### Work task
From the records below, copy every line that contains the word "will".

### Entries provided

◇ ◇ ◇ ◇

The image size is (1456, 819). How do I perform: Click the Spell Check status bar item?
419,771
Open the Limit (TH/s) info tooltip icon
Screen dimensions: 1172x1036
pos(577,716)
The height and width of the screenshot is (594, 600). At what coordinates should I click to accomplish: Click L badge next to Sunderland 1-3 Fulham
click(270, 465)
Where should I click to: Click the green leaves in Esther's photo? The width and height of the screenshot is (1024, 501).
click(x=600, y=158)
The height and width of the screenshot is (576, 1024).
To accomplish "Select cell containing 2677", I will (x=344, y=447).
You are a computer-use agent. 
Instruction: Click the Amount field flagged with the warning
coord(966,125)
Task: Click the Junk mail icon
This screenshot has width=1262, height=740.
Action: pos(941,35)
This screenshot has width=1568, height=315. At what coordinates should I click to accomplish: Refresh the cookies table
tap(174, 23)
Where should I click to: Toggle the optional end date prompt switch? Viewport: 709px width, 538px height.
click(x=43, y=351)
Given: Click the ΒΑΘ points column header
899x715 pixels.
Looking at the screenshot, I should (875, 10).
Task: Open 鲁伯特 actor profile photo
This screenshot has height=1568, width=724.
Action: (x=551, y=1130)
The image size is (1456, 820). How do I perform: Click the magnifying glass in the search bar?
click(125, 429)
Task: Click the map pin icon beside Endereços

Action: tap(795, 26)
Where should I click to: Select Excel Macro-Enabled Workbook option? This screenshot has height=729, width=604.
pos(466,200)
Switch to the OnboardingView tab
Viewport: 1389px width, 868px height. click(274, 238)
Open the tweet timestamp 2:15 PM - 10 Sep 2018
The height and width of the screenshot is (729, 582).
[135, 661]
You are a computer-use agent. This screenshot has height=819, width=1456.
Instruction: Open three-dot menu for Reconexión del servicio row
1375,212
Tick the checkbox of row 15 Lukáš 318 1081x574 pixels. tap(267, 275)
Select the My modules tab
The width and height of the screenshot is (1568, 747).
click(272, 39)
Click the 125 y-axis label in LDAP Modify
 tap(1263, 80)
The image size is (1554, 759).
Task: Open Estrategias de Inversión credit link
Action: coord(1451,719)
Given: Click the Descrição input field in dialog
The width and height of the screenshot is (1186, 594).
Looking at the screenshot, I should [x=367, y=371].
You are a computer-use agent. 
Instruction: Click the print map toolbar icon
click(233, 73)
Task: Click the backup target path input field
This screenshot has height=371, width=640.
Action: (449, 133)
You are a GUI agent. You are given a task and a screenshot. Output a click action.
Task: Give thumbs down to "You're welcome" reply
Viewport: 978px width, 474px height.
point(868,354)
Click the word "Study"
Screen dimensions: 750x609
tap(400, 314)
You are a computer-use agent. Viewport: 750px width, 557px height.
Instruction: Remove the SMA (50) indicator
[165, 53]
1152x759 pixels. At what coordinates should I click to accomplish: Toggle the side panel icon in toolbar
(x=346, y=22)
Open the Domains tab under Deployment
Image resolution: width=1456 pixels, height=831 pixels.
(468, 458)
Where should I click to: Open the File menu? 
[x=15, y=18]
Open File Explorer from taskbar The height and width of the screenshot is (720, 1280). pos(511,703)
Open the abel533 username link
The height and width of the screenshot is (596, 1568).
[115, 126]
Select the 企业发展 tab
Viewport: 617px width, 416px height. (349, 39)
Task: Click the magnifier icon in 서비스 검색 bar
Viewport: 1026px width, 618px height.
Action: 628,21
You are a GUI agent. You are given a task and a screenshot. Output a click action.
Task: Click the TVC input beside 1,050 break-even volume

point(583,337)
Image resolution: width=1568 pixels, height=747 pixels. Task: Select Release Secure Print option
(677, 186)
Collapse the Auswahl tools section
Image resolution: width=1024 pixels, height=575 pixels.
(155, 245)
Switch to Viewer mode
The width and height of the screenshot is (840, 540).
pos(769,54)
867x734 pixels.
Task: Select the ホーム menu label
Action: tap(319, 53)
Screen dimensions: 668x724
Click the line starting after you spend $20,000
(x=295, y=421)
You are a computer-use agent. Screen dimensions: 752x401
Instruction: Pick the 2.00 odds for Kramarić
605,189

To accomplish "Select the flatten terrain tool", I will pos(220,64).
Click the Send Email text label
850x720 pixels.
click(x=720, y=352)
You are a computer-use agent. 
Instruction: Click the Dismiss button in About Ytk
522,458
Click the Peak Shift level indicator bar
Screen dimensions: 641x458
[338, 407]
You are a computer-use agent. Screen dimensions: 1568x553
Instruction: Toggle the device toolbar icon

◇ ◇ ◇ ◇

### Answer
To accomplish "Select cell containing 2677", I will (x=344, y=447).
To accomplish "Select the flatten terrain tool", I will pos(220,64).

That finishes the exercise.